· Carolina Canyoning · Access · 1 min read
How the Cove Creek permit actually works
Cove Creek is one of the few local canyons that requires a permit. Here is what that process looks like and why it exists in the first place.
Cove Creek is unusual on this list: it’s a one-rappel canyon (a 200 ft freehang into a pothole) that requires an actual permit to run legally. That’s not bureaucracy for its own sake — it’s the result of the Carolina Climbing Coalition negotiating directly with the NC Wildlife Resources Commission for access to Green River Game Lands.

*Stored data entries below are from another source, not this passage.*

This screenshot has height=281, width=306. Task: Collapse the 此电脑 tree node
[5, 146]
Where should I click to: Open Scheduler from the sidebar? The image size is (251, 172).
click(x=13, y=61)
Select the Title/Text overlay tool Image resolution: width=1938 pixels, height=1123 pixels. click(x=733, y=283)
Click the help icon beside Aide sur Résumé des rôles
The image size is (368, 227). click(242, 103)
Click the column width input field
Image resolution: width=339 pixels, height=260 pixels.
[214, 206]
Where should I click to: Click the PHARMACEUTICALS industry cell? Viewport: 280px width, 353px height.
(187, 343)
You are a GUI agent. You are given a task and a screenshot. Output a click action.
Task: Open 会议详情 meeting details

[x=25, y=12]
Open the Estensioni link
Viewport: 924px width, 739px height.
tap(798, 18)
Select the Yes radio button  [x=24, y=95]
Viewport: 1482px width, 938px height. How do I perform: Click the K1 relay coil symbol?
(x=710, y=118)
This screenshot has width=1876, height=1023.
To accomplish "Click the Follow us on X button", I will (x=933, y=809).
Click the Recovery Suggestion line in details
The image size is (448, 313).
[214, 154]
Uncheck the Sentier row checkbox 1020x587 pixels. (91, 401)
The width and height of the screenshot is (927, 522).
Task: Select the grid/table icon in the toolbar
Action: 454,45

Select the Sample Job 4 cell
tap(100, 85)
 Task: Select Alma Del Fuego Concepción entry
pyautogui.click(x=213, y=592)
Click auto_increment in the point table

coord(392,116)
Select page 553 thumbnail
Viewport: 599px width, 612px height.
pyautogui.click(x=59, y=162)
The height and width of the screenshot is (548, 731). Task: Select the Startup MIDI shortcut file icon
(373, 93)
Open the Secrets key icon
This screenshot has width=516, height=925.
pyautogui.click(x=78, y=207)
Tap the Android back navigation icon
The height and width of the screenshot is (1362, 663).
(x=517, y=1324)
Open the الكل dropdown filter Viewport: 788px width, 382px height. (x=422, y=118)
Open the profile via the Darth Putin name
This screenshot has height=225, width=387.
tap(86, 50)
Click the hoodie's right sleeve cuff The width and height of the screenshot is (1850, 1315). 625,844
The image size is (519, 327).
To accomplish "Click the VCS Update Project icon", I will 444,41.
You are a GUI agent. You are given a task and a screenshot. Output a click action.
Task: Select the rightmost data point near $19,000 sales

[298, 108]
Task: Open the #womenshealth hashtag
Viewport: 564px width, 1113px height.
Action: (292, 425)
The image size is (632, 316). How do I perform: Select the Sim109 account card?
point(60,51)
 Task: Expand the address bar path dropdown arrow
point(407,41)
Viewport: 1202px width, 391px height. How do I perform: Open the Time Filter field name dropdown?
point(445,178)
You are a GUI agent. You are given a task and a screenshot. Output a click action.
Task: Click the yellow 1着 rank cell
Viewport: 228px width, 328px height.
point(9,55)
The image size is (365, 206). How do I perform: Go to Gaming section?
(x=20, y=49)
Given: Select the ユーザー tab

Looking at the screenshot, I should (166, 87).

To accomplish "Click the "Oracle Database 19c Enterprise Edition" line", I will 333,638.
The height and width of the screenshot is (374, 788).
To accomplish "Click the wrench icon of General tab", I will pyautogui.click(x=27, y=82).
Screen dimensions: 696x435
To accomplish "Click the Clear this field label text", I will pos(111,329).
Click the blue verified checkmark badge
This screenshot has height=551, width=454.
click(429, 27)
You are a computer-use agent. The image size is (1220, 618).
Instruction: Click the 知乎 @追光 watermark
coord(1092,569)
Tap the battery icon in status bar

A few things worth knowing before you plan a trip:
- The permit is tied to a specific memorandum of agreement, not a generic backcountry pass — apply through the NC Wildlife Resources Commission’s page, not through a third party.
- The official trail that used to follow the creek doesn’t exist anymore after a 2018 flood. Budget extra time for the approach and don’t assume a route-finding shortcut that worked last season still does.
- This kind of agreement is exactly the fragile, relationship-based access we talk about on the stewardship page. Treat the permit requirement as non-negotiable, not a suggestion — access for the whole community depends on people actually following it.
If anything about the permit process changes, we’ll update this post, but the RopeWiki page is the more likely place to see it first.